Drop all pictures and repeat exactly the lines from the line holding "Kontakt (729, 15)" through the end of the records.

***

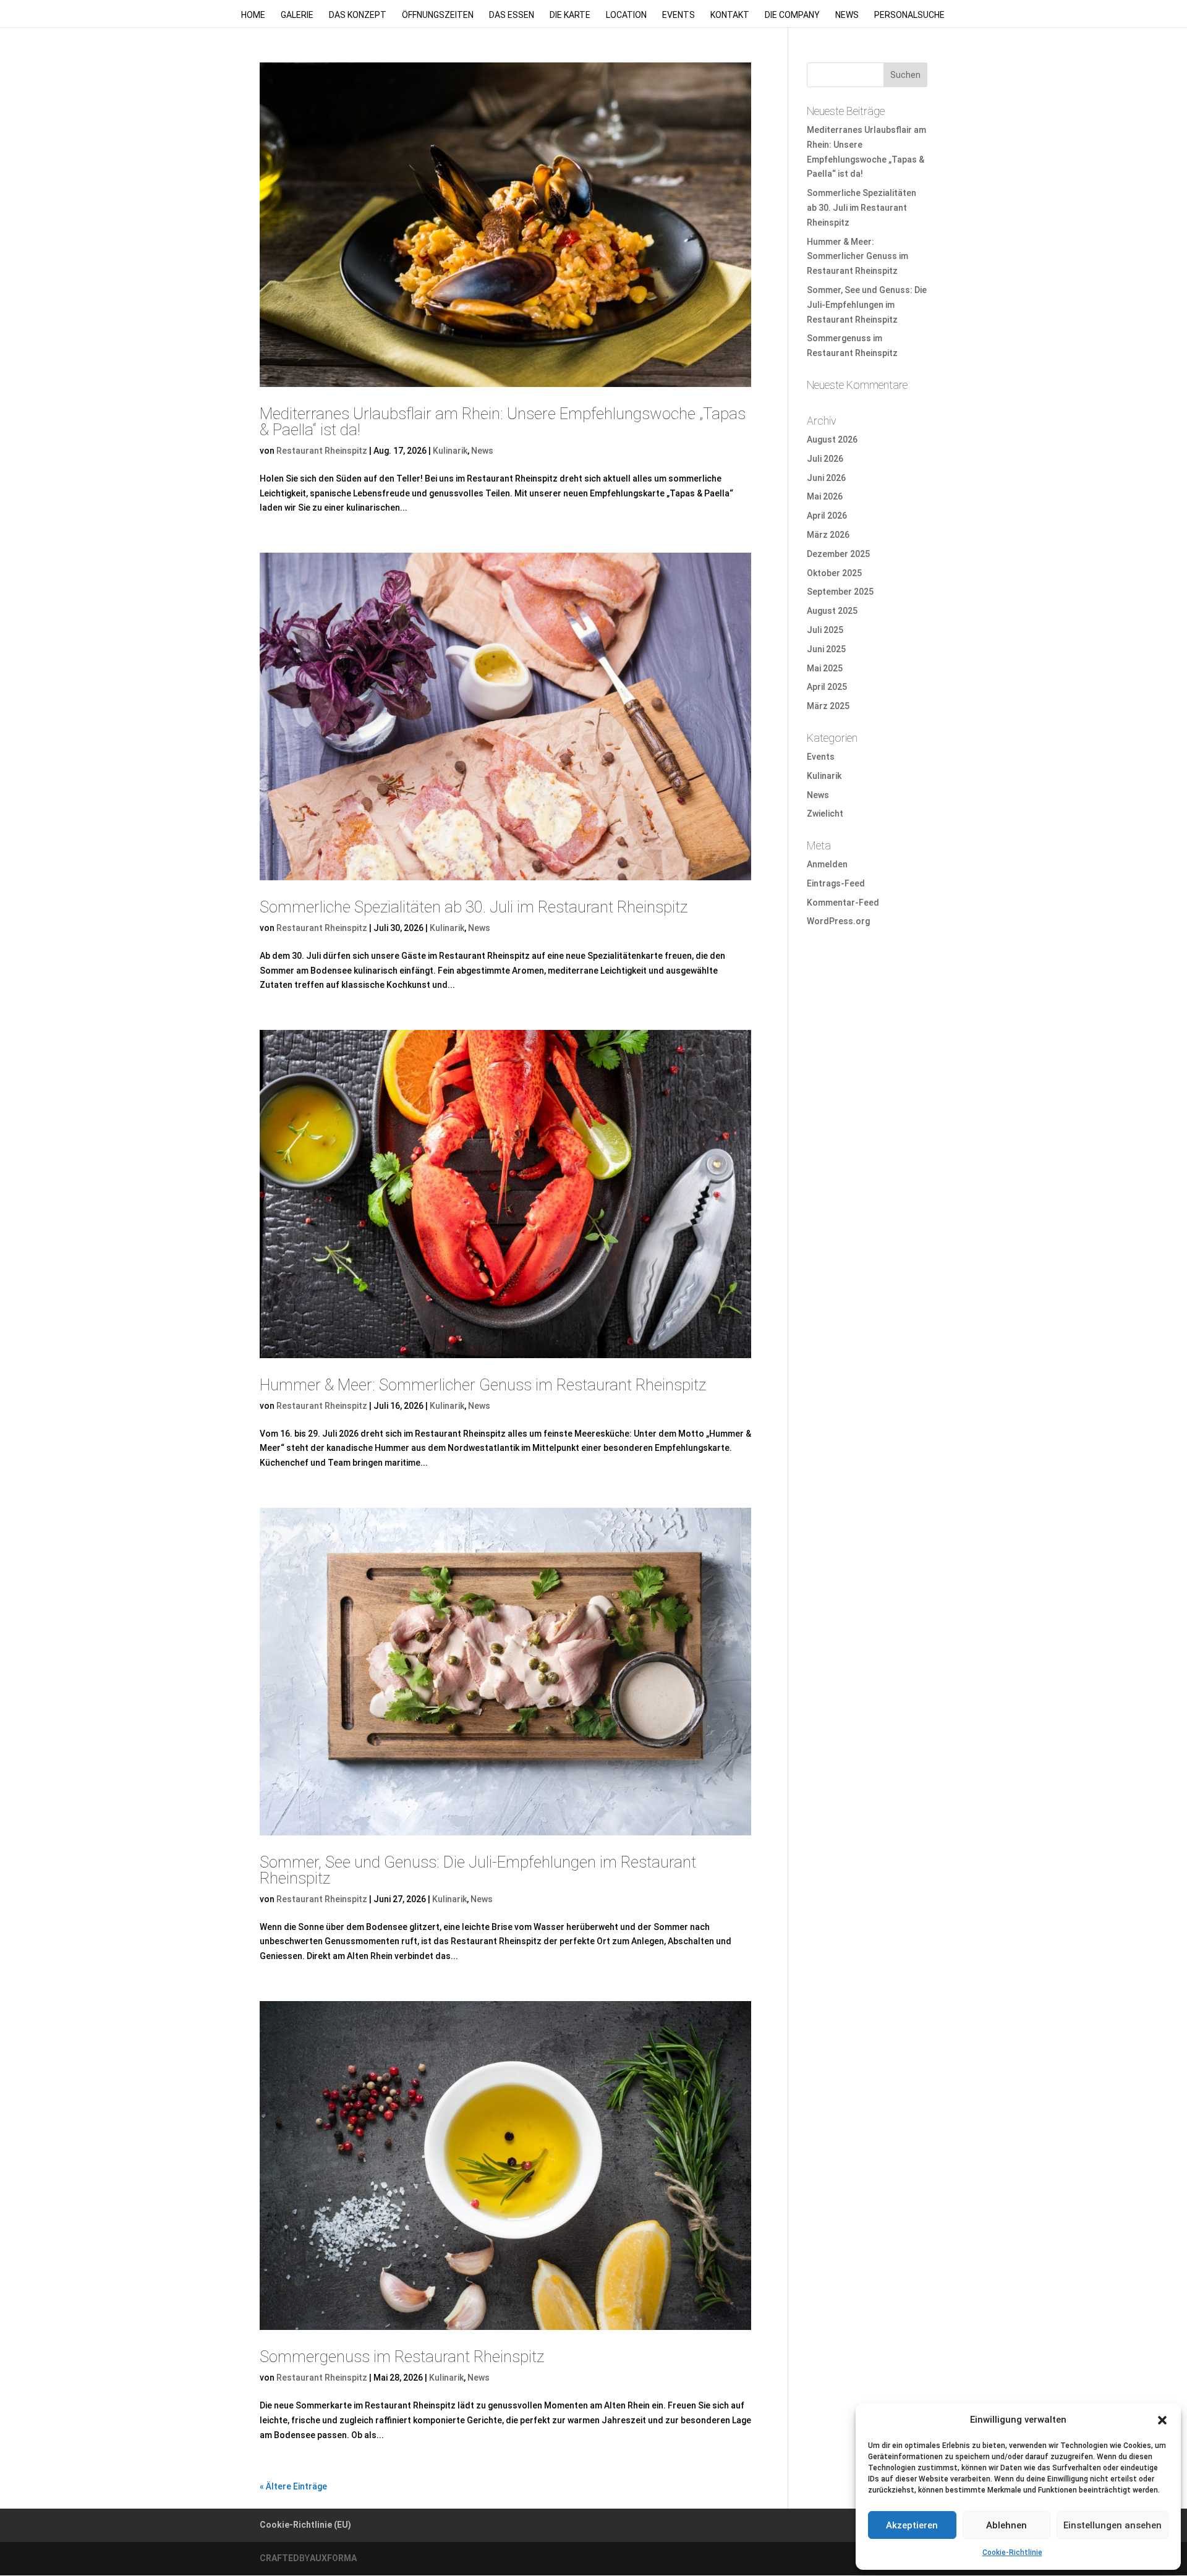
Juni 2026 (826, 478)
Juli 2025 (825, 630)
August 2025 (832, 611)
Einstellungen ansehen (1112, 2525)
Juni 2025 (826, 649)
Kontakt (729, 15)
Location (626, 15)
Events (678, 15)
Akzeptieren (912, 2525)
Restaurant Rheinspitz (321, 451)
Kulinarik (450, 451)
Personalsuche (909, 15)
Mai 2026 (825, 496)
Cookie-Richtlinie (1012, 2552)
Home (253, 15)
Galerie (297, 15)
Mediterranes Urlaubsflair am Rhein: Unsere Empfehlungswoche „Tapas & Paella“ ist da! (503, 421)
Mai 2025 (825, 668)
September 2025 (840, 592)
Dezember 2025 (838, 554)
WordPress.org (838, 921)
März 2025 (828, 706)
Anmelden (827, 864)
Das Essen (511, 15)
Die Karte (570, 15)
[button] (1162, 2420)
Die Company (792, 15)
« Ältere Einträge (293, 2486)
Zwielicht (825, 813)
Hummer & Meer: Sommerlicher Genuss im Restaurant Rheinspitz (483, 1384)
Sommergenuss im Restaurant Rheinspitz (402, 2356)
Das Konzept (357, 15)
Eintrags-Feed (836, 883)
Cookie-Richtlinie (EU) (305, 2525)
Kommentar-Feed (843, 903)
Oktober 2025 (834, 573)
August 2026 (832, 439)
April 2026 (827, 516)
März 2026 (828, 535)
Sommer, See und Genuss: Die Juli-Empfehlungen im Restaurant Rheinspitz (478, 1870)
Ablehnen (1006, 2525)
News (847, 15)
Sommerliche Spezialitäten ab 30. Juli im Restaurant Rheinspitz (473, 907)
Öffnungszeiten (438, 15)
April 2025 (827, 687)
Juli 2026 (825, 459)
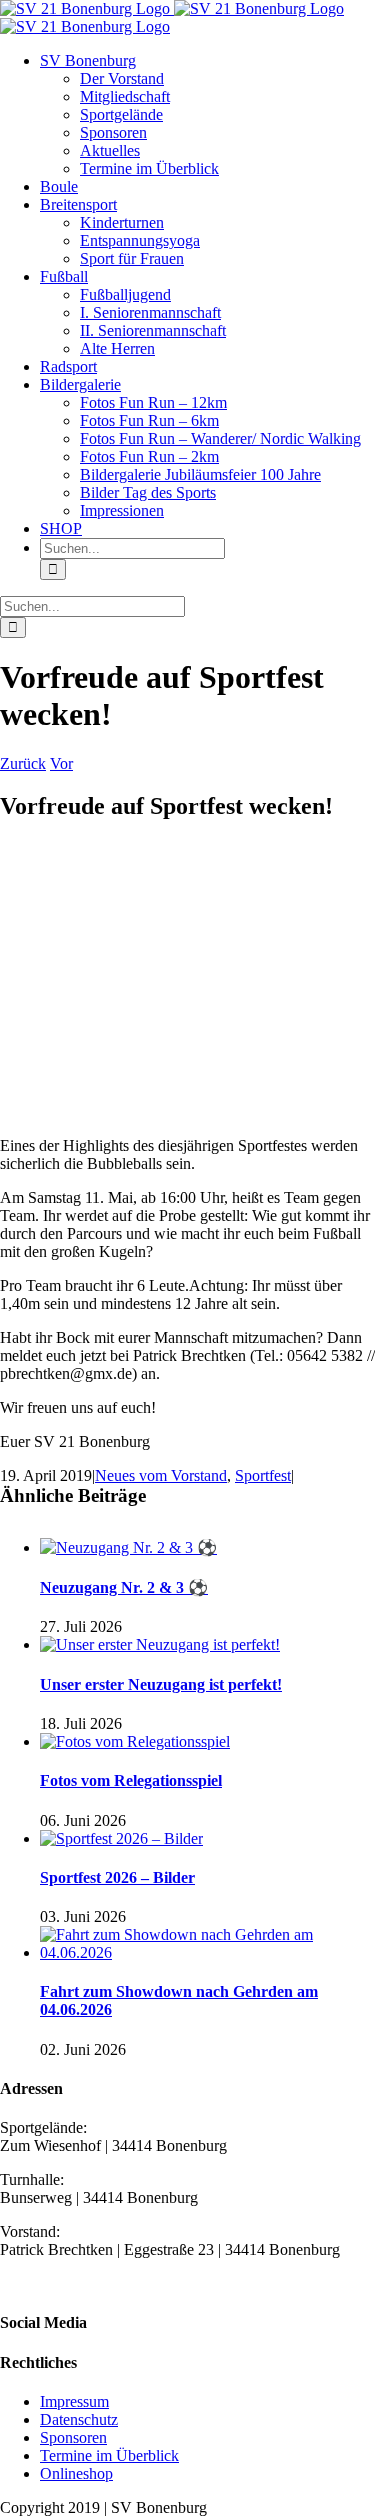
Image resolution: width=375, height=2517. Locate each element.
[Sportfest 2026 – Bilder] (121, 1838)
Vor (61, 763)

***

● **Result of the task**:
Kontakt (729, 15)
Location (626, 15)
Events (678, 15)
Akzeptieren (912, 2525)
Restaurant Rheinspitz (321, 451)
Kulinarik (450, 451)
Personalsuche (909, 15)
Mai 2026 (825, 496)
Cookie-Richtlinie (1012, 2552)
Home (253, 15)
Galerie (297, 15)
Mediterranes Urlaubsflair am Rhein: Unsere Empfehlungswoche „Tapas & Paella“ ist da! (503, 421)
Mai 2025 (825, 668)
September 2025 (840, 592)
Dezember 2025 (838, 554)
WordPress.org (838, 921)
März 2025 (828, 706)
Anmelden (827, 864)
Das Essen (511, 15)
Die Karte (570, 15)
[button] (1162, 2420)
Die Company (792, 15)
« Ältere Einträge (293, 2486)
Zwielicht (825, 813)
Hummer & Meer: Sommerlicher Genuss im Restaurant Rheinspitz (483, 1384)
Sommergenuss im Restaurant Rheinspitz (402, 2356)
Das Konzept (357, 15)
Eintrags-Feed (836, 883)
Cookie-Richtlinie (EU) (305, 2525)
Kommentar-Feed (843, 903)
Oktober 2025 (834, 573)
August 2026 (832, 439)
April 2026 (827, 516)
März 2026 (828, 535)
Sommer, See und Genuss: Die Juli-Empfehlungen im Restaurant Rheinspitz (478, 1870)
Ablehnen (1006, 2525)
News (847, 15)
Sommerliche Spezialitäten ab 30. Juli im Restaurant Rheinspitz (473, 907)
Öffnungszeiten (438, 15)
April 2025 (827, 687)
Juli 2026 (825, 459)
Image resolution: width=375, height=2517. Locate each element.
[Sportfest 2026 – Bilder] (121, 1838)
Vor (61, 763)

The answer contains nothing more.